Core Concepts
The core message of this work is to propose a self-discovery approach to find interpretable latent directions in the diffusion model's internal representation, which can be leveraged to enhance responsible text-to-image generation, including fair generation, safe generation, and responsible text-enhancing generation.
Abstract
The paper presents a novel self-discovery approach to identify interpretable latent directions in the diffusion model's internal representation, specifically the bottleneck layer of the U-Net architecture. The key highlights are:
The authors demonstrate that the diffusion model's internal representation, particularly the h-space, exhibits semantic structures that can be associated with specific concepts in the generated images. However, existing approaches cannot easily discover latent directions for arbitrary concepts, such as those related to inappropriate content.
The proposed self-discovery method leverages the diffusion model's acquired semantic knowledge to learn a latent vector that effectively represents a given concept. This is achieved by optimizing the latent vector to reconstruct images generated with prompts related to the concept, while using a modified prompt that omits the concept information.
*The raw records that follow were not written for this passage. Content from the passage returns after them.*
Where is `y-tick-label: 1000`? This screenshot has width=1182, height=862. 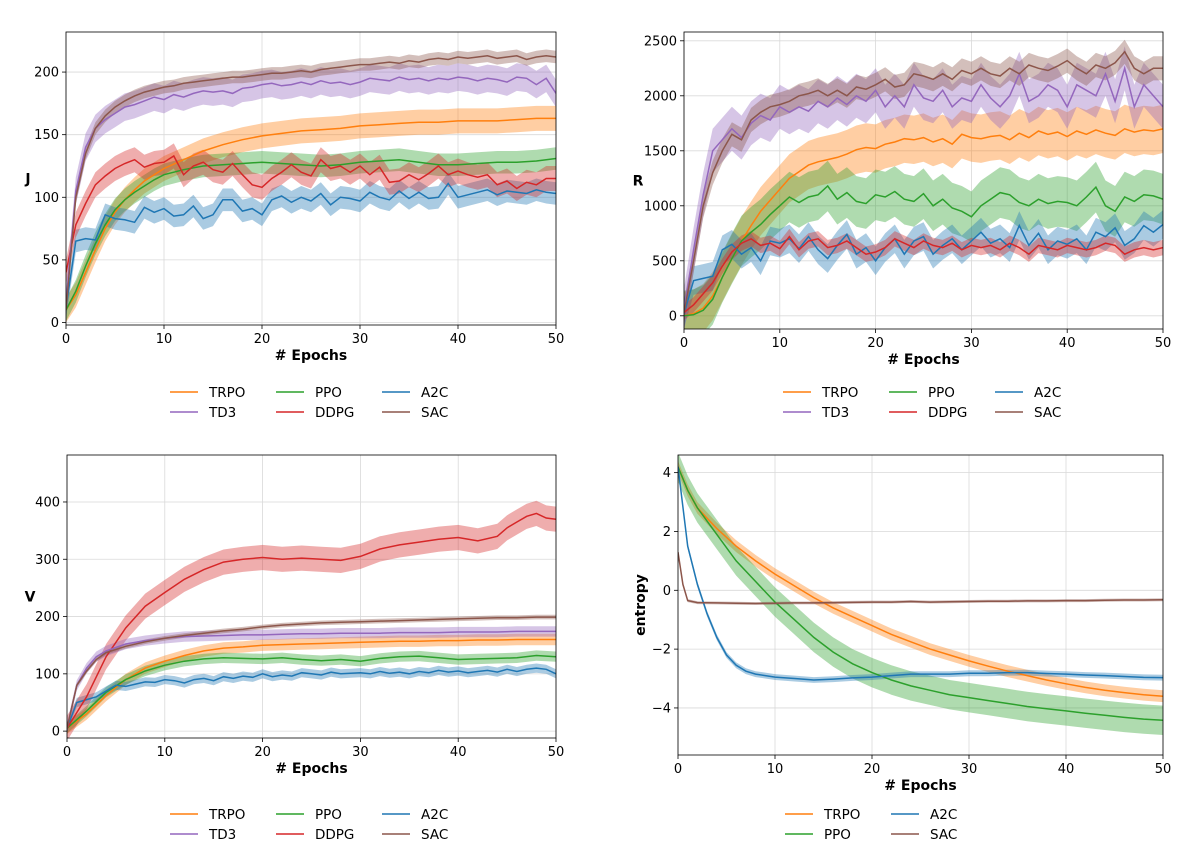 y-tick-label: 1000 is located at coordinates (660, 206).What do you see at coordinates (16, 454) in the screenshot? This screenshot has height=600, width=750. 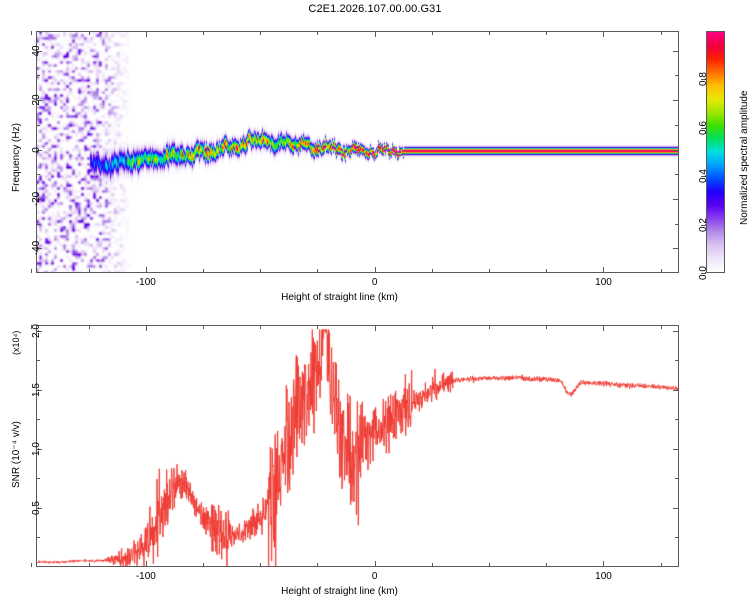 I see `snr-y-axis-label: SNR (10⁻⁴ v/v)` at bounding box center [16, 454].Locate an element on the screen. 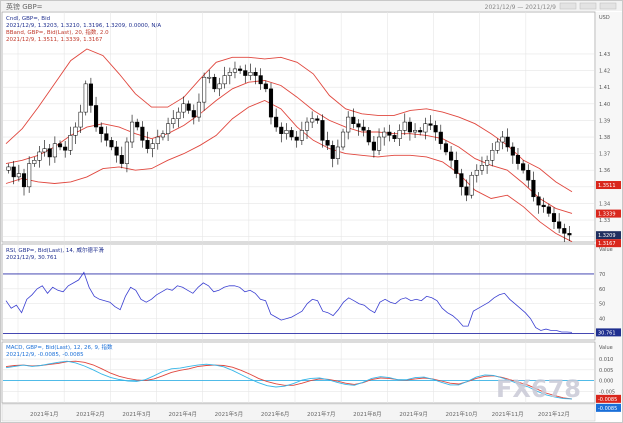 This screenshot has width=623, height=423. x-axis-band is located at coordinates (298, 412).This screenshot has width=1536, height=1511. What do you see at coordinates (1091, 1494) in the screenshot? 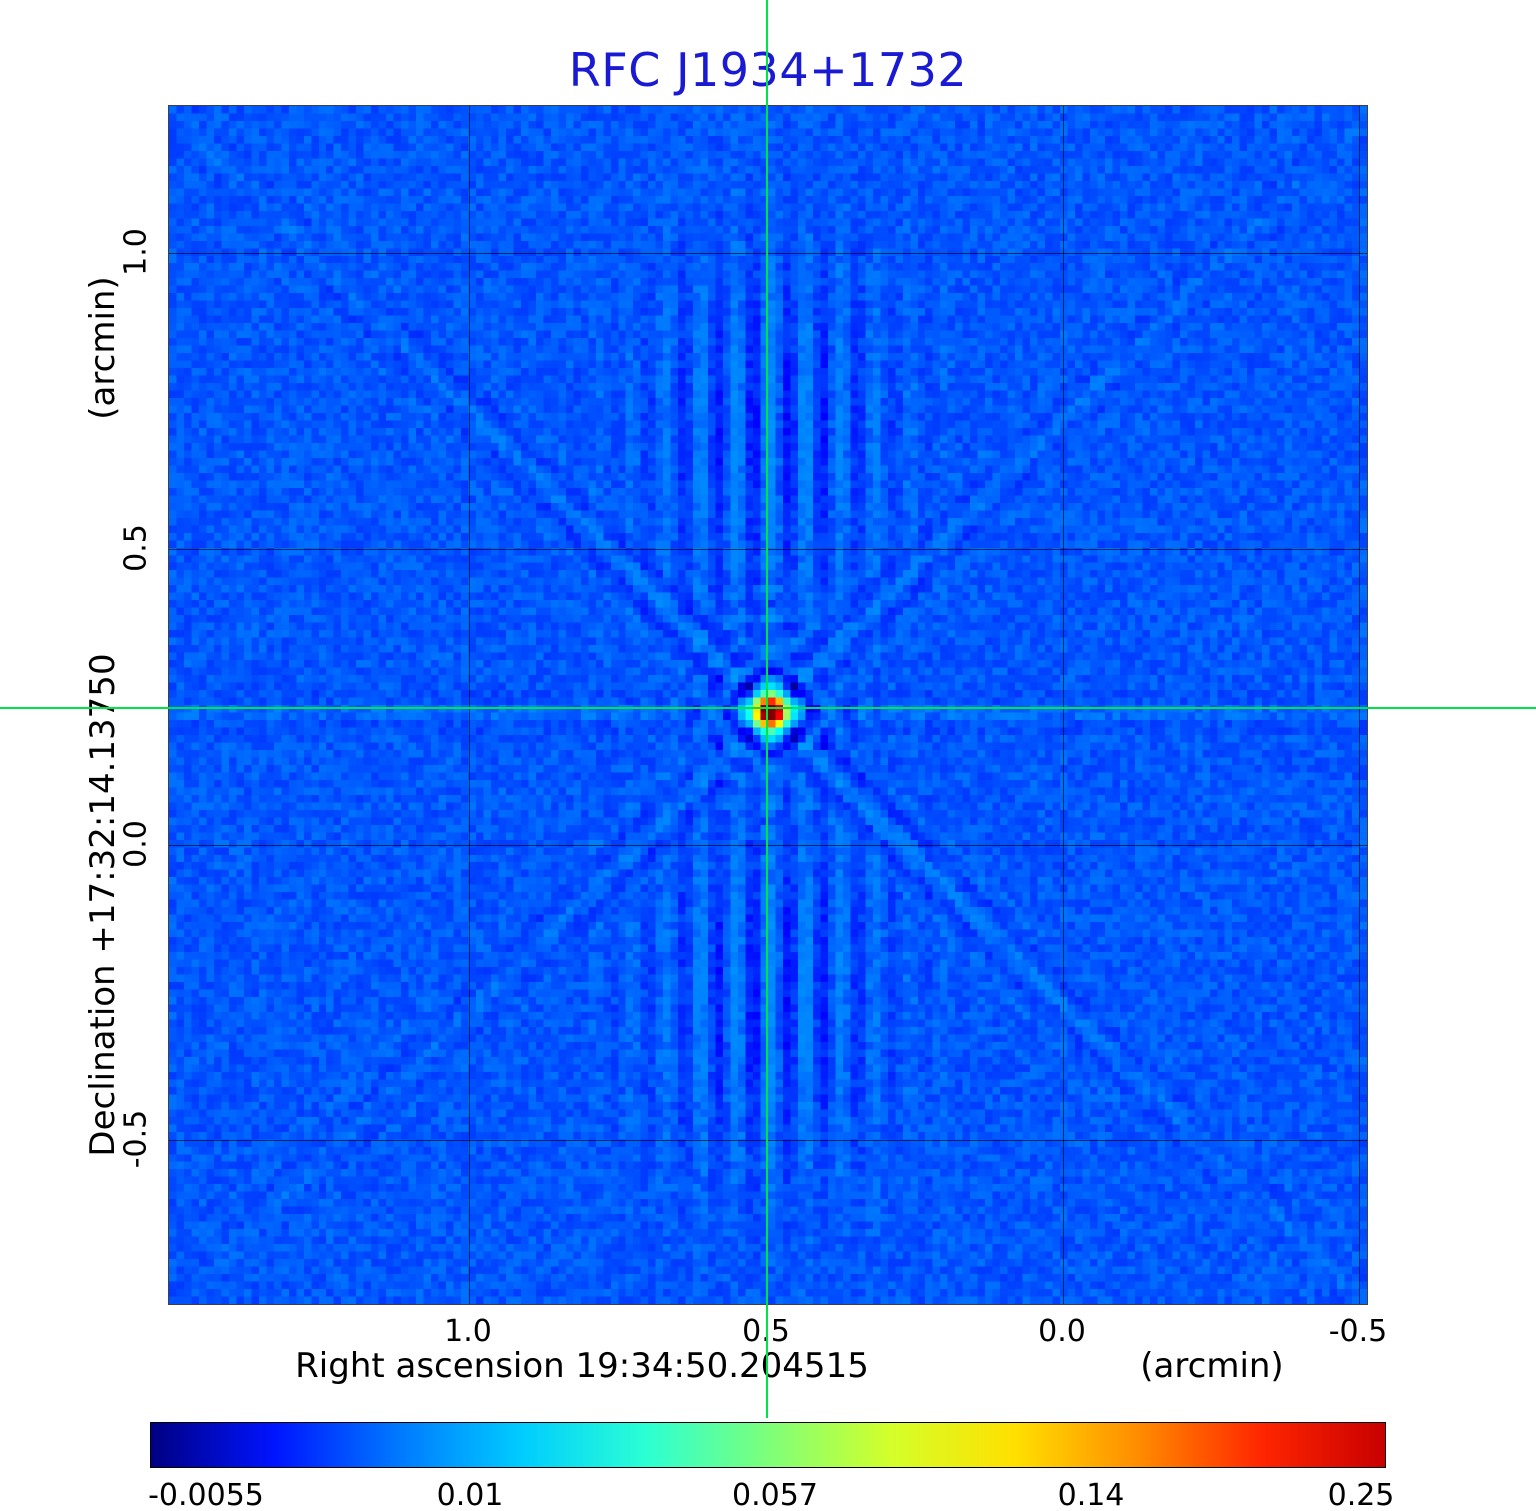
I see `colorbar-tick-label: 0.14` at bounding box center [1091, 1494].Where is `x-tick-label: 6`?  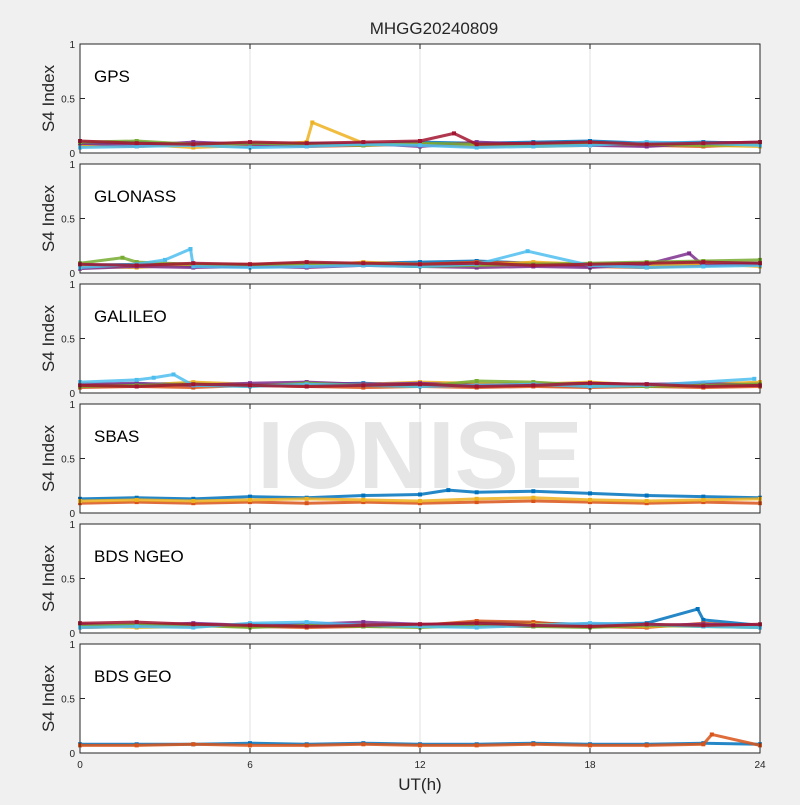
x-tick-label: 6 is located at coordinates (250, 766).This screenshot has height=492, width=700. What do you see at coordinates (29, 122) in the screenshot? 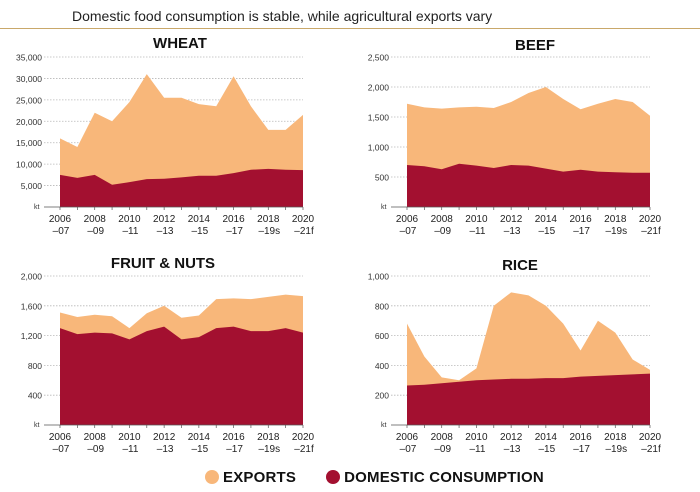
I see `y-tick-label: 20,000` at bounding box center [29, 122].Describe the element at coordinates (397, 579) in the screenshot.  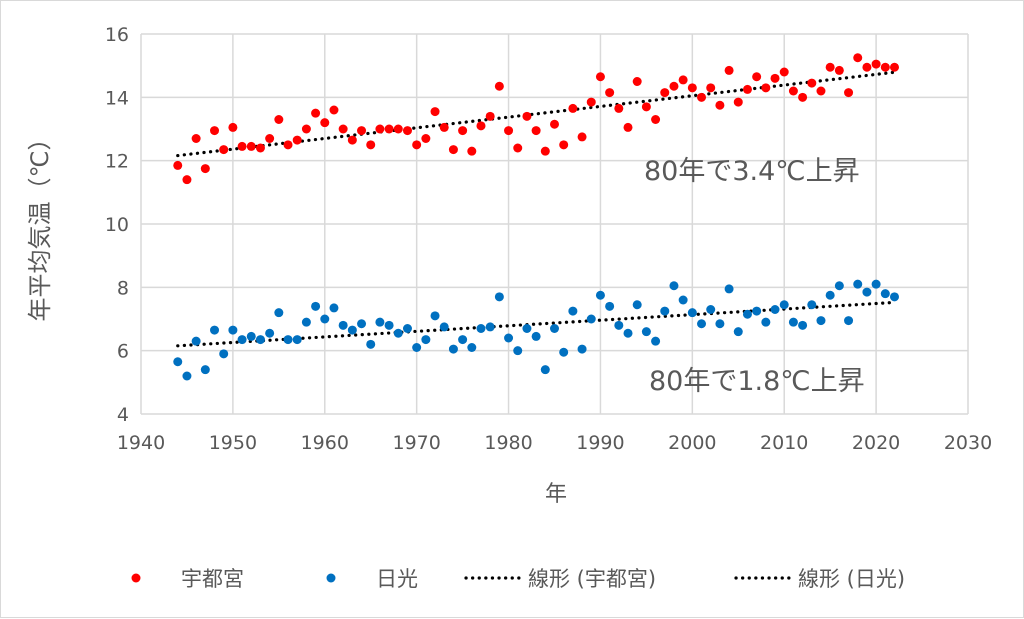
I see `legend-label: 日光` at that location. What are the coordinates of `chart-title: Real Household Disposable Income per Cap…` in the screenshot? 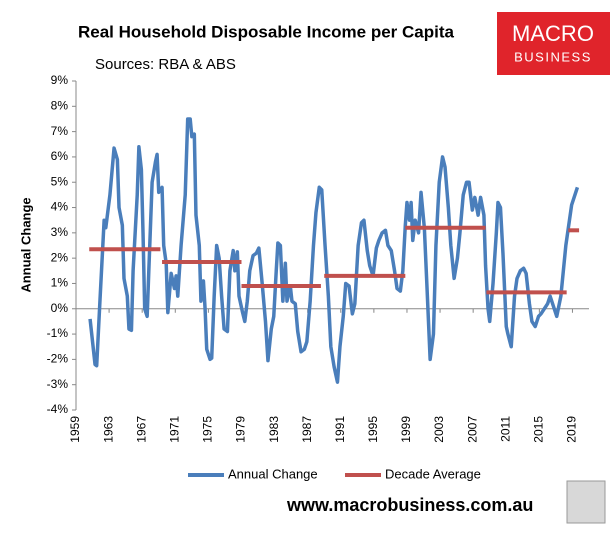 It's located at (266, 32).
The discovered latent vectors can be utilized to enhance responsible text-to-image generation in three ways:
a. Fair generation: Sampling from learned concept vectors (e.g., gender) with equal probability to generate images with balanced attributes.
b. Safe generation: Incorporating a safety-related concept vector (e.g., anti-sexual) to suppress the generation of inappropriate content.
c. Responsible text-enhancing generation: Extracting responsible concepts from the text prompt and activating the corresponding learned vectors to reinforce the expression of desired visual features.
Extensive experiments demonstrate the effectiveness of the proposed approach in promoting fairness, safety, and responsible text guidance, outperforming existing methods. The authors also showcase the generalization capability and compositionality of the discovered concept vectors.